◆ Directions for this task: Rewrite the lines from the line with "You are a computer-use agent." up to and including the line with "Action: (x=428, y=272)", putting "symbol" wherever "icon" appears and changing nothing else. Leave the pictures out of your answer.

◆ Data entries:
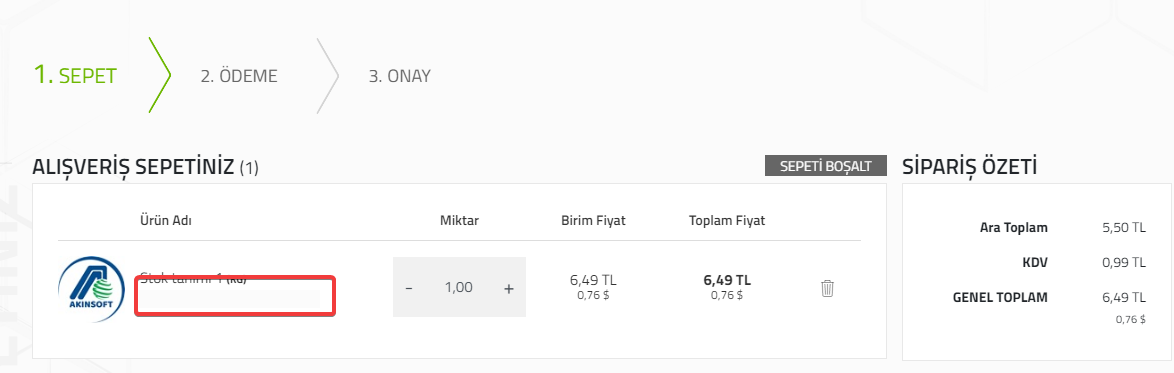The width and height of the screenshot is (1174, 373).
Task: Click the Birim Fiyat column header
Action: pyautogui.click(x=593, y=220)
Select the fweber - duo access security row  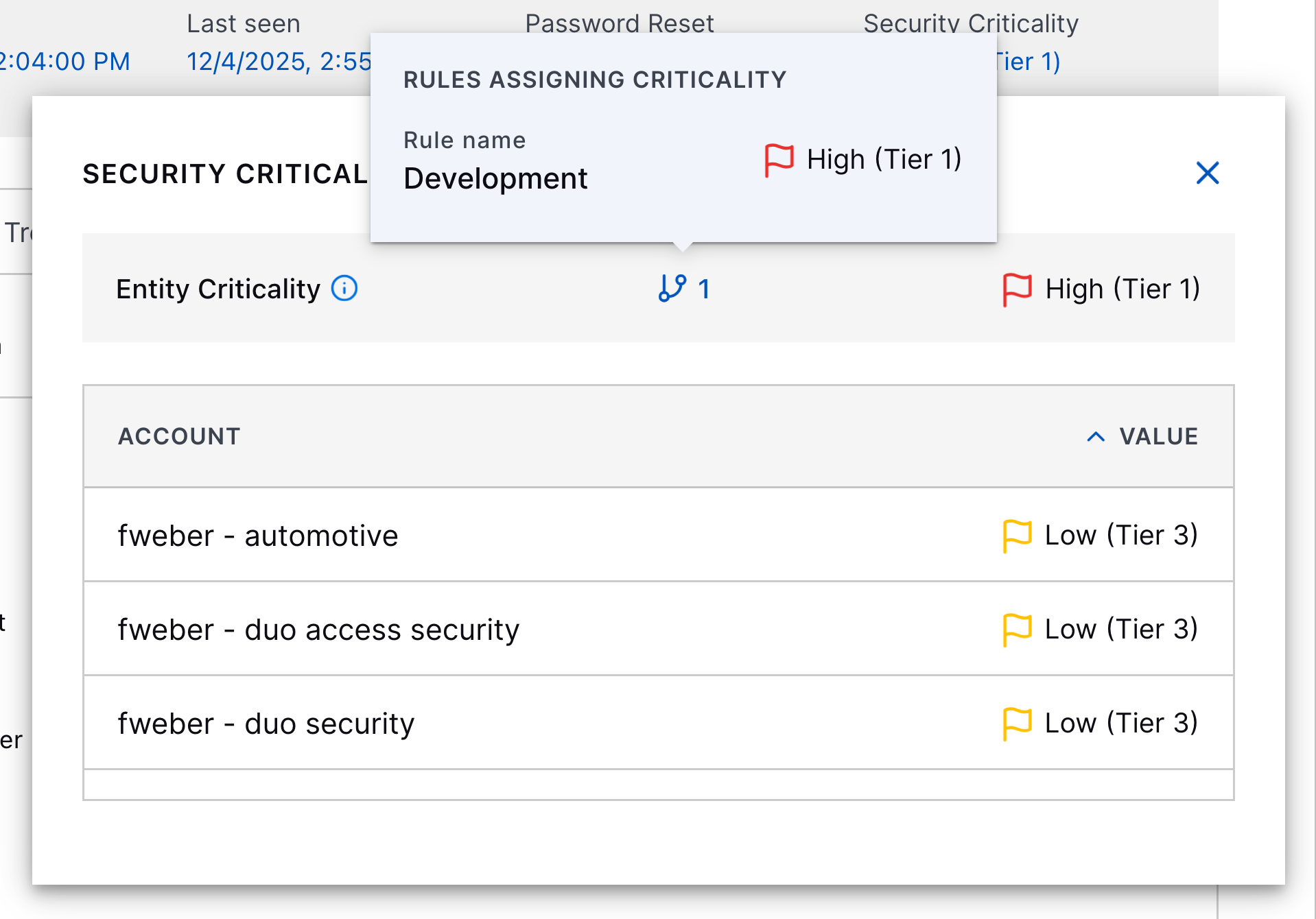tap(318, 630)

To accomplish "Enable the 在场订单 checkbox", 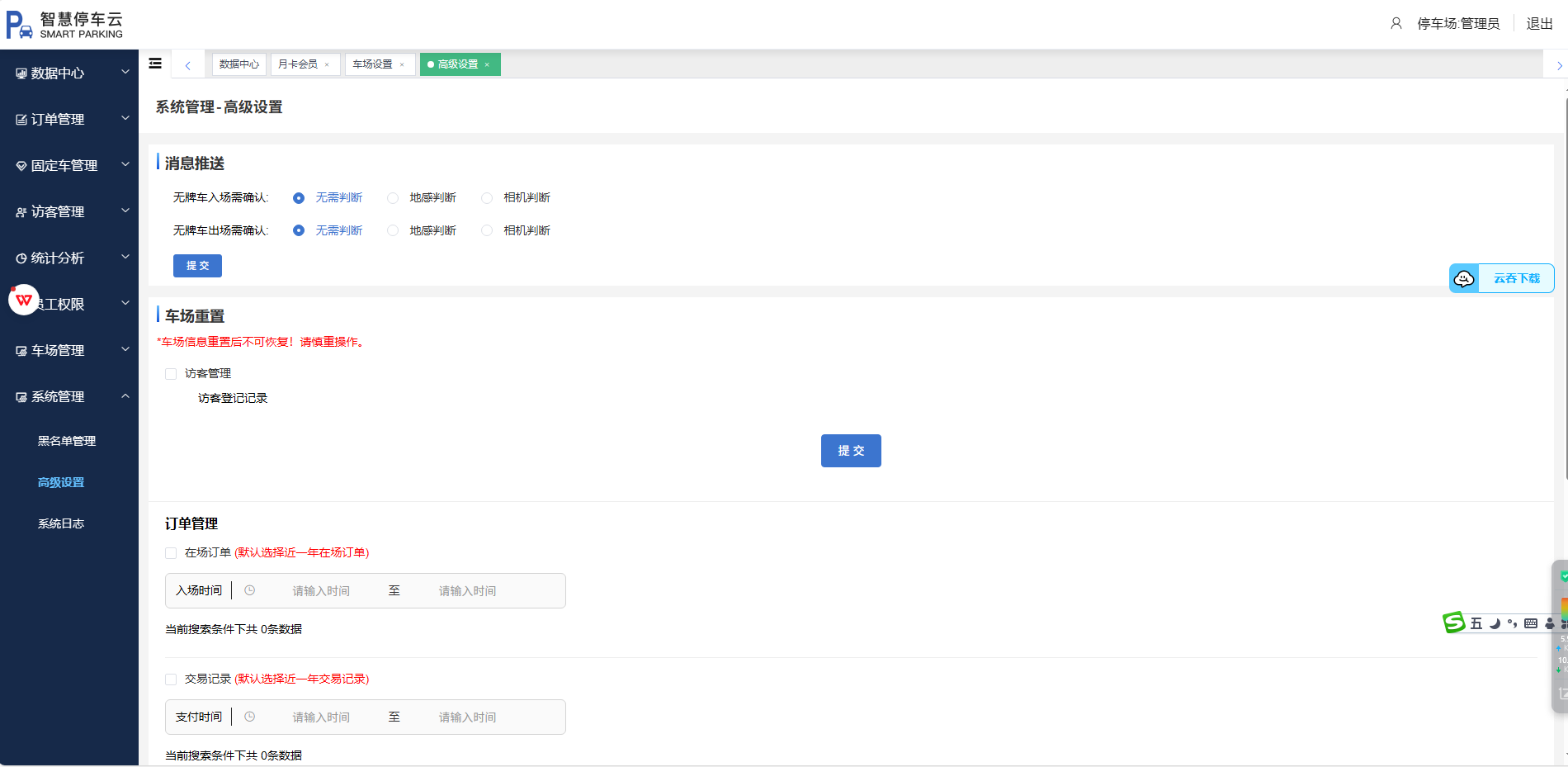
* * *
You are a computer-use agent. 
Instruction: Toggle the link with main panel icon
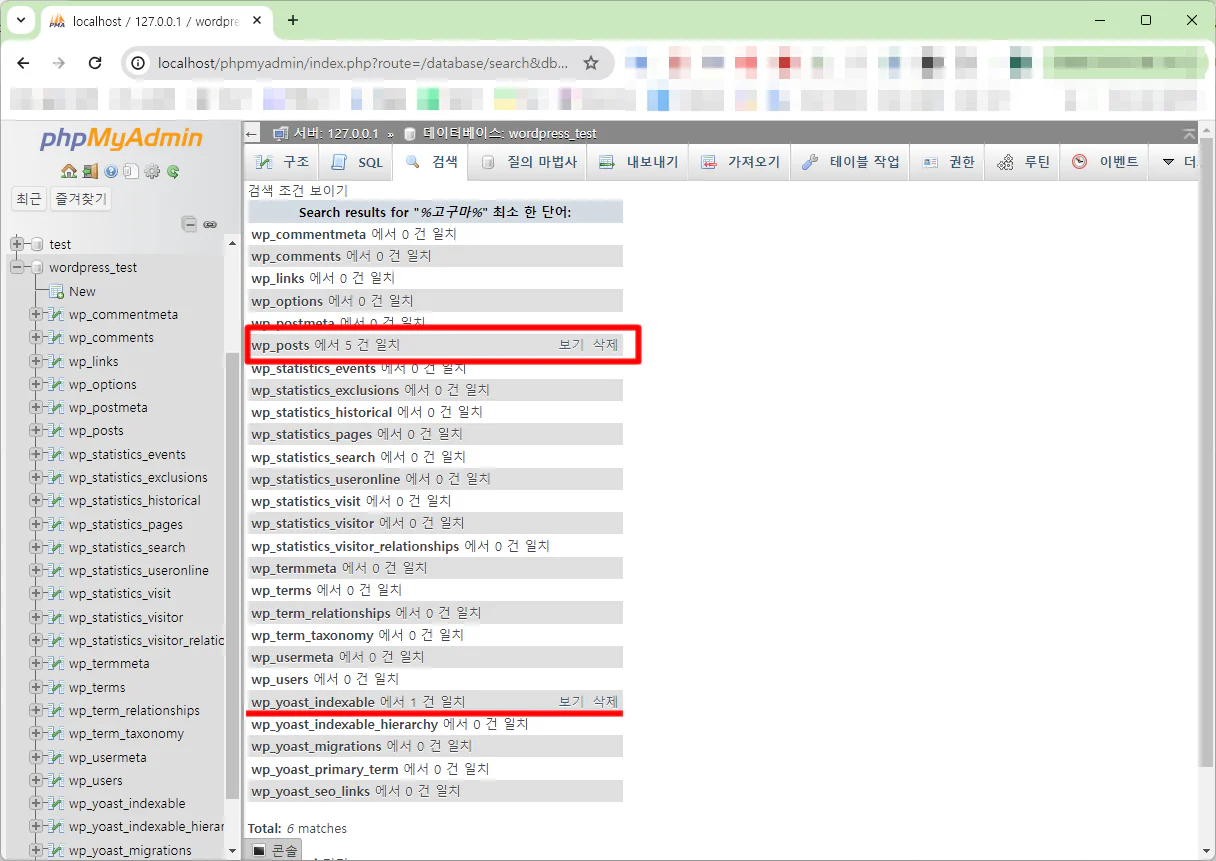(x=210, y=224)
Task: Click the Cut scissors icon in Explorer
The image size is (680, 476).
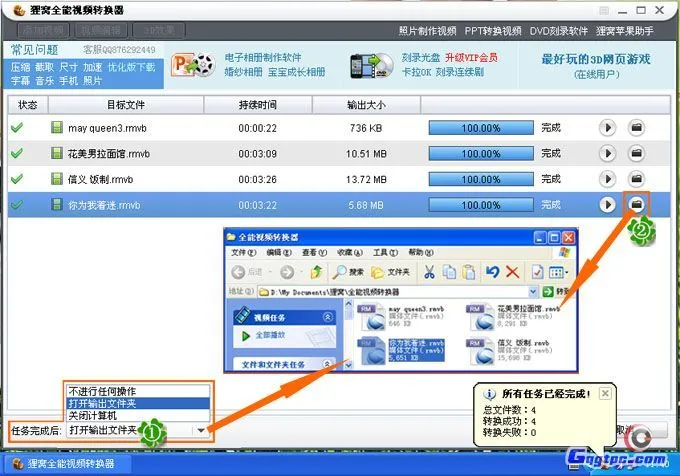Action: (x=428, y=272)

◆ Written reply:
You are a computer-use agent. 
Instruction: Toggle the link with main panel symbol
(x=210, y=224)
Task: Click the Cut scissors symbol in Explorer
The image size is (680, 476).
Action: (x=428, y=272)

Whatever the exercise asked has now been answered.